Несколько минут разговора, расспросов. Но репетицию надо продолжать.
Шаляпин здоровается с партнерами. Очень нежен с Кузочкой-Уточкой. Это шуточное, но ласковое прозвище прекрасной артистки Куза-Блейхман. Она ходила переваливаясь, как уточка. Ему представляют и меня, как новенького… Дух захватило… Подал руку… Посмотрел внимательно и пытливо. Конечно, не узнал, слава богу! Но какая у него маленькая (чуть не нежная) ручка! Укладывается в моей почти, как дамская.

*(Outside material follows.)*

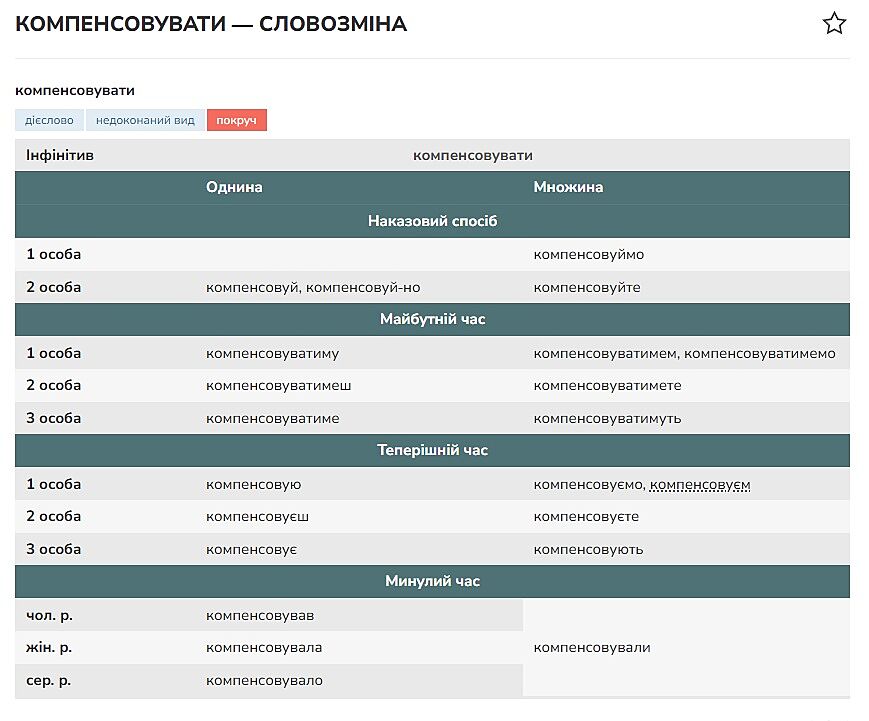
Task: Select the "Майбутній час" section header
Action: [432, 320]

Приступили к репетиции четвертого акта. После балета начинается пение Олоферна фразой: «Пой, Вагоа, ты много песен знаешь», и мне предстояло сразу запеть мою «Индийскую песню» («Люблю тебя, месяц»). Но меня пощадили, – песню пропустили. Запел Федор Иванович (воинственную песнь Олоферна), делая переходы, сценируя.

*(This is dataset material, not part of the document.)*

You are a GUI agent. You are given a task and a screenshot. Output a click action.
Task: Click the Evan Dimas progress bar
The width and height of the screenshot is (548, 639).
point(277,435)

Как я пожирал его глазами! Незабываемые, ни с чем не сравнимые минуты! Чарующий мягкий тембр голоса. Его! «Того самого!»… Здесь вот, тут! Рядом со мной. И я около него на законном основании…
Кое-где ошибся… Его поправили… Репетиция шла, что называется, полным ходом. Пришлось сценировать и мне. Я старался делать все так, как мне предварительно было указано. И все с моей стороны шло ладно. Лишь в одном месте Ф.И. попросил меня подальше отойти от него – освободить ему пространство.

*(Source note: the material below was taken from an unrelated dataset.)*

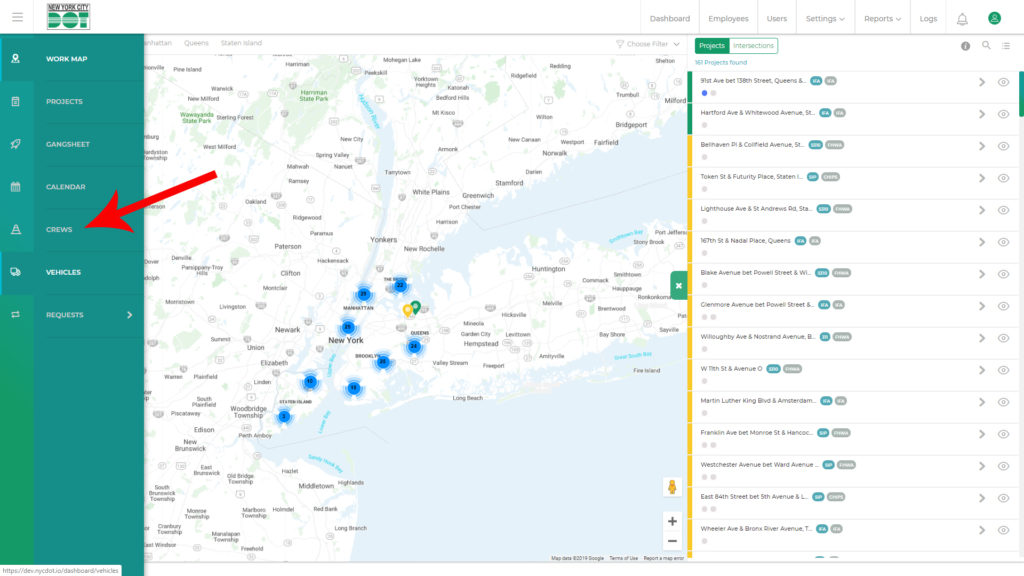
Task: Open the Employees page from top navigation
Action: tap(728, 19)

В общем, он остался доволен мною и против меня не возражал. На следующий день – оркестровая репетиция. Волнуюсь. Огромная сцена… Оркестр… Балет… Столько участвующих…
Но вот и четвертый акт… Олоферн (Ф.И.) возлежит на троне. Кругом – свита, рабы с опахалами, одалиски.
Снова фраза Олоферна ко мне, и я должен был запеть… Чрезвычайно волнуюсь. Но дальше… Дальше… Чудесна музыка «Индийской песни». Она то нарастает, то упадает… Петь ее – наслаждение. Она кончается эффектным спуском с верхнего си-бемоля вниз… И дальше – заключение оркестра.
Не успел я еще и «очухаться», кончив песню, – не понимаю еще, где я и что со мной, – как вдруг слышу какой-то странный шум, непонятно откуда идущий, и ряд каких-то обращений ко мне из толпы, меня окружавшей. Их я тоже не понимал…
Все разъяснила раздавшаяся вдруг реплика Федора Ивановича: «Браво, браво, Александрович! Очень музыкально поете!» И репетиция пошла дальше. Слышу, Олоферн поет: «Пусть эти бабьи песни там поют, в гаремах вавилонских».
Оказывается, мне (а что такое – я?) зааплодировал оркестр Мариинского театра, застучав по скрипкам смычками и затопав ногами. Оттого и странен был для меня этот шум! Оттого я его и не понял!
Ну, и поздравляли же меня потом! И со всех сторон.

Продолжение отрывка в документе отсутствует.